Problem statement:
Your answer must contain only the lines from the one containing "1372x894 pixels." through the end of the entries below, reproduced character for character.

Stored data:
——————

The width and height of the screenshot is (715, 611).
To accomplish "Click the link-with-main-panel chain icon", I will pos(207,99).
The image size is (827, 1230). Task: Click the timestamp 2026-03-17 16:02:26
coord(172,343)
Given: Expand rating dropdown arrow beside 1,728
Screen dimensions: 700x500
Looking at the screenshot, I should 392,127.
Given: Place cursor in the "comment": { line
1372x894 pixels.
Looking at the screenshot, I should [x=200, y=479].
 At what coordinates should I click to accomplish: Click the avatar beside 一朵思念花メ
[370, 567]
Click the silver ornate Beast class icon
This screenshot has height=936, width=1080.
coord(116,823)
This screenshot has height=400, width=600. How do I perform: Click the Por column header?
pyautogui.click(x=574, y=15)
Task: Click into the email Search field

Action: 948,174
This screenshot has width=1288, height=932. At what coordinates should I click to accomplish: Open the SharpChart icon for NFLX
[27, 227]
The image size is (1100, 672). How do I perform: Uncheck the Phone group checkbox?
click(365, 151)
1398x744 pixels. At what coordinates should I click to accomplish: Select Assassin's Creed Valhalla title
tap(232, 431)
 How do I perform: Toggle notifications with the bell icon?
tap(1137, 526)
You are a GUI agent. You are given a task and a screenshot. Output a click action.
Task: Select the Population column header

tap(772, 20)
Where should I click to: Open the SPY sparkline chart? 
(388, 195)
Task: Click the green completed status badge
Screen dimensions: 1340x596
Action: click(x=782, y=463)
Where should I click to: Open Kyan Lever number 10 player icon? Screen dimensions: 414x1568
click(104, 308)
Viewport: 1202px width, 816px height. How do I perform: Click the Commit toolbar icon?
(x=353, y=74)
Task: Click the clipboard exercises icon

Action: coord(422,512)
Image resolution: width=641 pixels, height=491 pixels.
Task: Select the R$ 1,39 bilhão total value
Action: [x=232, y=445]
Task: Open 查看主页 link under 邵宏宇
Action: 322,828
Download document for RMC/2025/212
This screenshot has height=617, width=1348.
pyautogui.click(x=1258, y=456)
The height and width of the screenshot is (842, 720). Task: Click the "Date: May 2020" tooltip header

——————

Result:
1372x894 pixels.
Looking at the screenshot, I should [x=200, y=479].
 At what coordinates should I click to accomplish: Click the avatar beside 一朵思念花メ
[370, 567]
Click the silver ornate Beast class icon
This screenshot has height=936, width=1080.
coord(116,823)
This screenshot has height=400, width=600. How do I perform: Click the Por column header?
pyautogui.click(x=574, y=15)
Task: Click into the email Search field

Action: 948,174
This screenshot has width=1288, height=932. At what coordinates should I click to accomplish: Open the SharpChart icon for NFLX
[27, 227]
The image size is (1100, 672). How do I perform: Uncheck the Phone group checkbox?
click(365, 151)
1398x744 pixels. At what coordinates should I click to accomplish: Select Assassin's Creed Valhalla title
tap(232, 431)
 How do I perform: Toggle notifications with the bell icon?
tap(1137, 526)
You are a GUI agent. You are given a task and a screenshot. Output a click action.
Task: Select the Population column header

tap(772, 20)
Where should I click to: Open the SPY sparkline chart? 
(388, 195)
Task: Click the green completed status badge
Screen dimensions: 1340x596
Action: click(x=782, y=463)
Where should I click to: Open Kyan Lever number 10 player icon? Screen dimensions: 414x1568
click(104, 308)
Viewport: 1202px width, 816px height. How do I perform: Click the Commit toolbar icon?
(x=353, y=74)
Task: Click the clipboard exercises icon

Action: coord(422,512)
Image resolution: width=641 pixels, height=491 pixels.
Task: Select the R$ 1,39 bilhão total value
Action: [x=232, y=445]
Task: Open 查看主页 link under 邵宏宇
Action: 322,828
Download document for RMC/2025/212
This screenshot has height=617, width=1348.
pyautogui.click(x=1258, y=456)
The height and width of the screenshot is (842, 720). Task: Click the "Date: May 2020" tooltip header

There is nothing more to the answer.